There’s good material for all four of the show’s young principals in “No One Takes Khaleesi’s Dragons”—a function of Kelly Bishop’s sudden disappearance in the middle of the episode, as well as the fact that the season finale is next week, and so there’s no time like the present to get a reason to truly care about Mel. It’s a longtime coming for Emma Dumont, who’s shown a gift with scene-supporting quips, but has otherwise taken a backseat to the more immediate concerns of her co-star’s characters. Mel still hasn’t been given anything on the level of Boo’s internal tug of war or Sasha’s stab at reinventing herself, but there’s a legitimate sense of loyalty expressed in her slumber-party scene with Ginny—couched as it is in a “I’m yelling how I feel” moment that’s either a direct addition from Amy Sherman-Palladino or a reminder that credited writer Sheila Lawrence has several Gilmore Girls scripts under belt. It had to be hard to generate material for the four bunheads in addition to Michelle and Fanny, and some members of that quartet were bound to get the short end of the stick. It’s doubtful that Mel will ever be the driving force of an episode like Sasha or Boo (or even Ginny), but it’s nice to see that Dumont and her character can handle the heavier stuff in addition to lobbing insults at floppy-haired siblings. (Additional, unrelated kudos to the weird freeze-up act Bailey Buntain pulls each time Charlie wanders into Ginny’s orbit. “No One Takes Khaleesi’s Dragons” affords its young stars plenty of chances to stretch their dramatic and comedic muscles.)

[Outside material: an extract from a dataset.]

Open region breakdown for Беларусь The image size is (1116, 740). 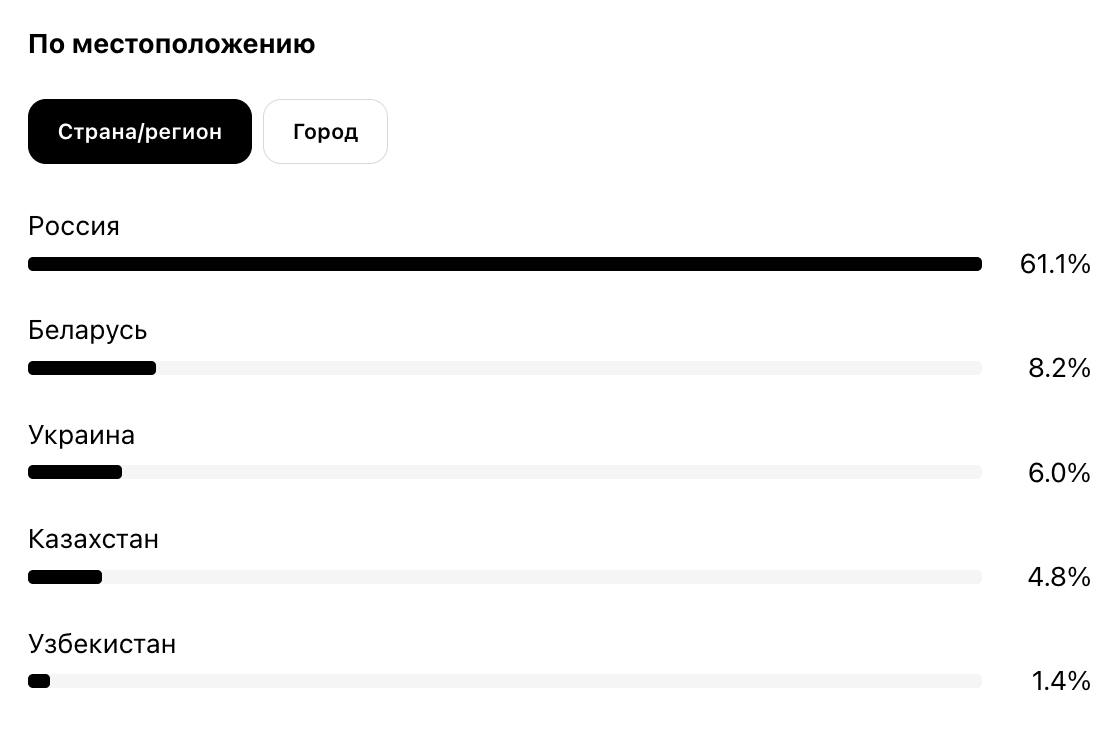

And yet, despite the fact that she’s subjecting herself to a personal, peppy Siberia, Sasha’s plot is the one that ends up stealing the episode—and providing a neat parallel to what’s happening with Michelle. Sasha’s adventures in the land of the pom-poms emphasize the character’s previously established drive (and the wickedness that accompanies it) while simultaneously coloring the world of Paradise, in terms of the ballerina/cheerleader rivalry alluded to in “Blank Up, It’s Time.” Such world-building could be ill-placed in the penultimate episode of the season, but it helps make the (occasionally under-served) high-school world of the show feel more real.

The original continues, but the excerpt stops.